### Dokumenttext
Und während ich diese Überlegungen rekapituliere, überlege ich ausserdem, ob die Beobachtung sexistisch sei, dass regelmässig die dicksten Mädchen sich bei Starbucks die grössten herzkranzgefässzerschmetternden Kalorienbomben bestellen. Da bin ich nämlich gerade, bei Starbucks. Und kann ebendas beobachten. Nicht zum ersten Mal. Natürlich handelt es sich bloss um eine subjektive Erhebung, vielleicht also sind das bloss zufällig Mädchen, vielleicht müsste man konstatieren: dass sich nicht selten die dicksten Leute jedwelchen Geschlechts die grössten Kalorienbomben bestellen. Das wäre dann nicht mehr sexistisch, nur noch fettphobisch. Oder Empirie. Eventuell sollte ich einem queerfeministischen fettpositiven Krawallkollektiv beitreten. But I think not.

Ich habe Zeit, mir diese Gedanken zu machen, weil meine Verabredung zu spät kommt, was ich hasse. Ich hasse es, wenn Leute zu spät kommen. Das ist sehr unhöflich. Die Verständigung über gemeinsame Zeit, das Festlegen und Teilen zeitlicher Bezugssysteme, gehört schliesslich zu den elementaren Inhalten von Kultur. Synchronisation, also gemeinsame Zeit, ist eine Kulturtechnik, die symbolische Ordnungen zugleich erzeugt wie voraussetzt. Zuspätkommen bedeutet ergo Kulturverlust. Und dann lebt noch jeder in seiner eigenen Zeit. Aber das ist wieder ein anderes Thema. Bis übermorn.

41 Kommentare zu «Dicke Mädchen»

  • Jacques sagt:

    „weil meine Verabredung zu spät kommt…“; Da bin ich auch wertkonservativ. Pünktlichkeit ist die Höflichkeit der Könige. In diesem Sinne bin ich gerne „König“, gerne auch ohne jedes „blaue Blut“.
    Blau werde ich höchstens, wenn meine Verabredung auch pünktlich war – mehr Zeit!

  • Anna sagt:

    Ja, sexistisch aber vorallem unglaublich ignorant ist Ihre Bemerkung zu ‚dicken Mädchen‘. Allerdings genau gleich wie viele Kommentatoren. Zudem gibt es auch ‚dicke Mädchen‘ die gar nicht erst in den Starbucks gehen. Von demher ist ihre Schlussfolgerung nicht nur äusserst subjektiv sondern auch extrem biased. Da Sie soviel Zeit hatten zum Nachdenken erstaunt mich, dass Ihnen das entgangen ist.

  • Alfred sagt:

    1) schwarz auf dunkel-petrol 🙁
    2) lieber was zum anfassen als ein Gerippe!

    • Philipp Rittermann sagt:

      „nur hunde spielen mit knochen – richtige männer stehen auf kurven!“

    • Jacques sagt:

      @Rittermann: Kurven, in allen Varianten – erfreuen immer. Ecken gibt es schon genug – im Leben.
      Und wenn sie dann noch pünktlich zur Verabredung erscheinen, und auch geistig oder esprit-mässig „kurvig“ sind – tant mieux! Dann kratzt man(n) gerne – die Kurve.

  • Tobias Guthirt sagt:

    Keiner will die Dicke…

  • Yasha Bostic sagt:

    Die Qualität ihres Beitrag wiederspiegelt sich in der Kommentarspalte, Herr Tingler.

### Schriftlicher Auftrag
Prüfen Sie, ob die folgenden Aussagen mit dem Dokumenttext übereinstimmen. Antworten Sie jeweils mit Ja oder Nein und zitieren Sie die entscheidende Stelle wörtlich.
1. Die Ich-Person befindet sich während ihrer Überlegungen bei Starbucks.
2. Die Verabredung der Ich-Person erscheint pünktlich.
3. Der Kommentator Jacques bezeichnet Pünktlichkeit als die Höflichkeit der Könige.
Die Datensätze werden für die Bearbeitung nicht benötigt.

### Bereitgestellte Daten

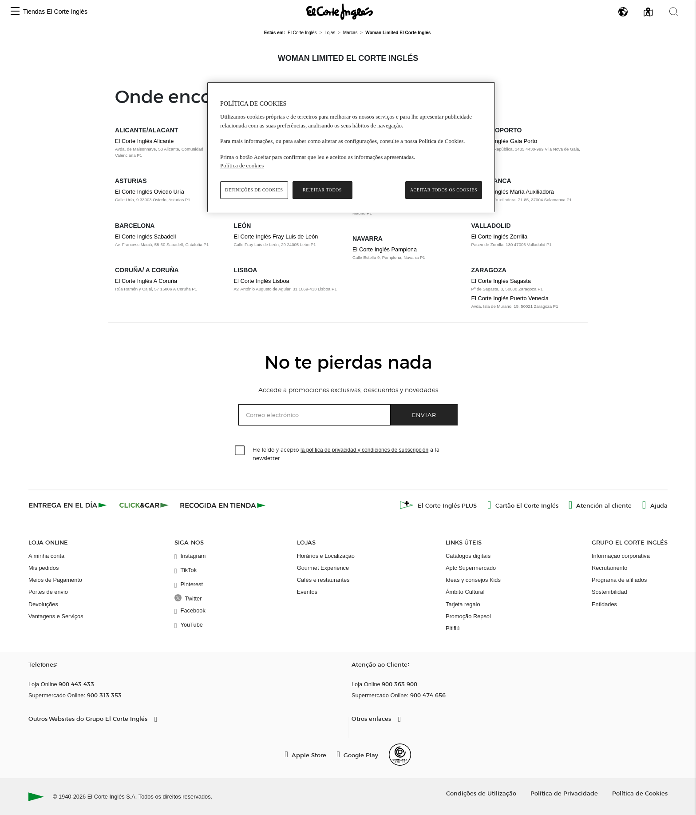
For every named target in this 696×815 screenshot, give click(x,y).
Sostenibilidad (609, 591)
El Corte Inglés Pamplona (384, 249)
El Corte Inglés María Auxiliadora (512, 191)
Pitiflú (452, 628)
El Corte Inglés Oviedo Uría (149, 191)
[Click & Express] (68, 505)
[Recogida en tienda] (222, 505)
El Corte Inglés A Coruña (146, 281)
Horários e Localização (326, 556)
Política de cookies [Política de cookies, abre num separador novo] (242, 165)
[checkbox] (240, 450)
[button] (15, 12)
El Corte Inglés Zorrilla (499, 236)
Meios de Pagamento (55, 579)
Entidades (604, 604)
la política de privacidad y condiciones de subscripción (364, 450)
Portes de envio (48, 591)
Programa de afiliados (619, 579)
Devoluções (43, 604)
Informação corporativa (621, 556)
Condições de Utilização (481, 793)
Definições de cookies (254, 189)
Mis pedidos (43, 568)
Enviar (424, 414)
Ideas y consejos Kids (473, 579)
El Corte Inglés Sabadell (145, 236)
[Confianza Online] (400, 754)
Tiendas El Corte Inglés (55, 11)
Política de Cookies (640, 793)
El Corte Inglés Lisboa (261, 281)
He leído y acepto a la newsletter (346, 453)
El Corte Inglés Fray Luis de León (276, 236)
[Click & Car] (144, 505)
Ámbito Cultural (465, 591)
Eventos (307, 591)
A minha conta (46, 556)
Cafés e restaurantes (323, 579)
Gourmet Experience (323, 568)
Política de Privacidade (564, 793)
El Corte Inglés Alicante (144, 141)
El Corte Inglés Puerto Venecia (510, 298)
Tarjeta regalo (463, 604)
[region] (351, 147)
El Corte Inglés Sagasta (501, 281)
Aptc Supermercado (471, 568)
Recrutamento (609, 568)
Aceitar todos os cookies (443, 189)
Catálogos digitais (468, 556)
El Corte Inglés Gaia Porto (504, 141)
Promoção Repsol (468, 616)
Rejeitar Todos (322, 189)
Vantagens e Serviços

### Endergebnis
1. Ja: „Da bin ich nämlich gerade, bei Starbucks.“
2. Nein: „weil meine Verabredung zu spät kommt“
3. Ja: „Pünktlichkeit ist die Höflichkeit der Könige.“